Rebuilding a nonclustered index is much easier and likely to be an ONLINE operation. Because nonclustered indexes contain a much smaller number of columns - and rarely ever include a LOB column - they can be managed/maintained through ONLINE index operations. So, even if these are prone to more fragmentation (and, in general, they are) then it's not as big of a deal.
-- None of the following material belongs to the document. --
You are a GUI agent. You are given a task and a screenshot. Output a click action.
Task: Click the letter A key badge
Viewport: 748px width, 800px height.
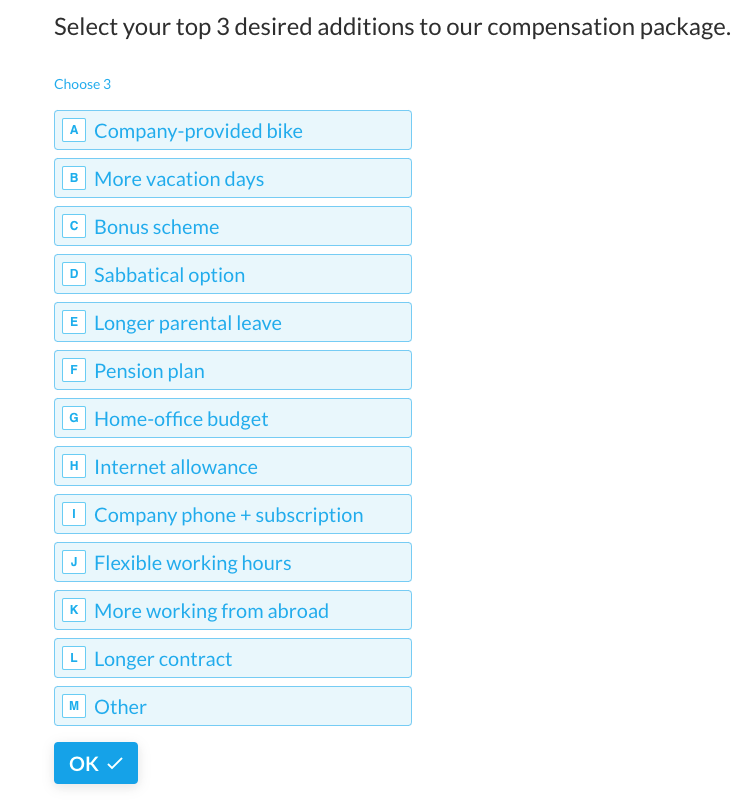(x=74, y=130)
How do I solve this problem?

So, the BEST thing to do is to visually picture the ORDER of the data in the index (just think of it like a phone book - a LIST of records on PAGES - ordered by the KEY of the index). If you can visualize that structure then you can visualize what happens on an INSERT, UPDATE and a DELETE. Once you have a good visual you should be able to define a FILLFACTOR based on these two things:

  1. How much fragmentation is happening (is it becoming massively fragmented quickly) - then set a lower fillfactor (like 70 or 80 - depending on how big the table is)
  2. How frequently are you going to be running maintenance (if you can do this daily or weekly - for some objects) then you might not need much free space. If you can run maintenance against the table frequently then you won't need as much free space.
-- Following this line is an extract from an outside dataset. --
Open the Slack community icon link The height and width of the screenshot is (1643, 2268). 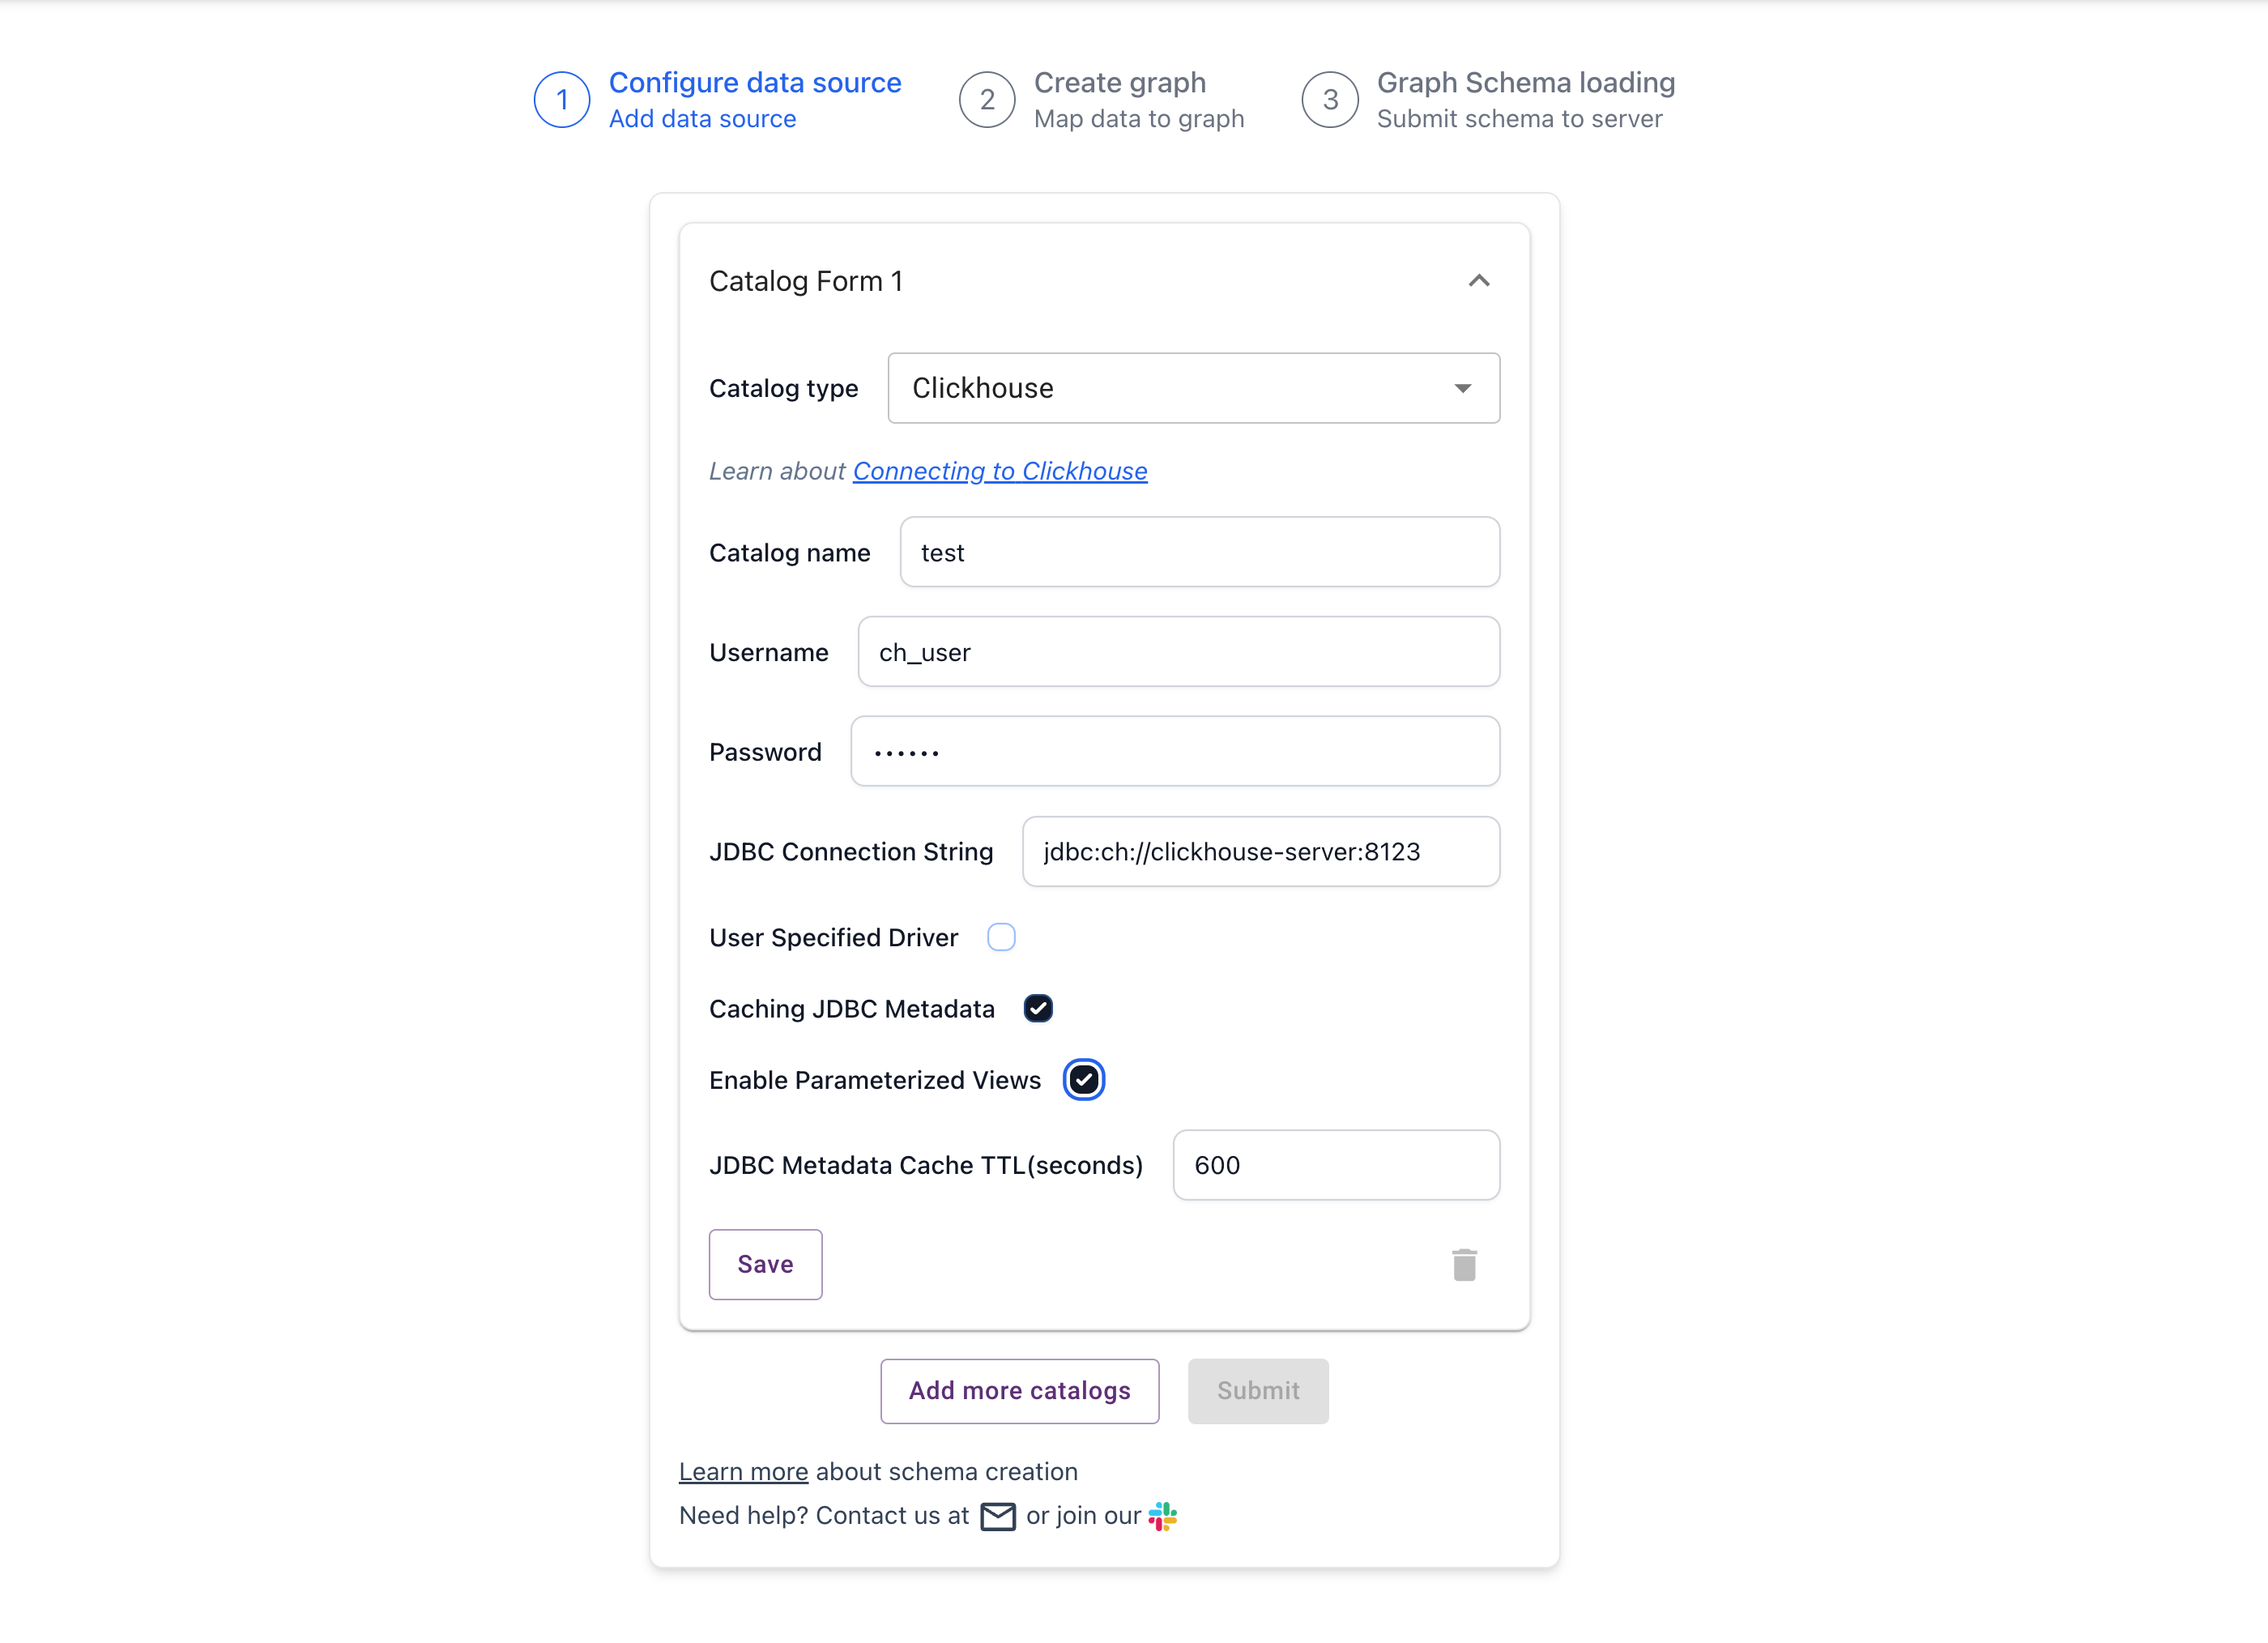point(1162,1516)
And, of course, you can directly check the level of fragmentation your table has by using the DMV: dm_db_index_physical_stats (which I referenced in Part I) and ideally, you'll create a procedure that runs through your objects determining how much fragmentation they have and the appropriate FILLFACTOR. Sometimes the best way to do this is to create your own "management table" which lists all of your tables and then have definitions for when to rebuild, when to reorg and what fillfactor to use. There are a few folks that have done things like this. Check out Ola's site here. He's put a lot of effort into a more robust and flexible combination of options for database maintenance. It might be more than you need but it's a GREAT EXAMPLE of all of the things that you can evaluate and consider wrt to maintenance.

Solving this using Database Maintenance Plans

Finally, if you CHOOSE to use a maintenance plan you ONLY have two options:

Reorganize pages with the default amount of free space
Does NOT sound like what it actually does (IMO). It sounds like it uses some form of SQL Server default value. However, it actually uses the "OrigFillFactor" value that's set for the index. This is actually a good thing IF you've set the FILLFACTOR on the CREATE INDEX statement OR on a rebuild. Reorganizing does NOT allow you to set this ONLY a rebuild does. So, if you have set this then this choice is probably best. If you run a query against sysindexes (yes, the backward compatibility view NOT the new sys.indexes catalog view), then you can see the OrigFillFactor setting for ALL of your indexes. (And, it's probably 0 - which sounds strange... 0 actually means 100... I could explain this but just trust me on this one.)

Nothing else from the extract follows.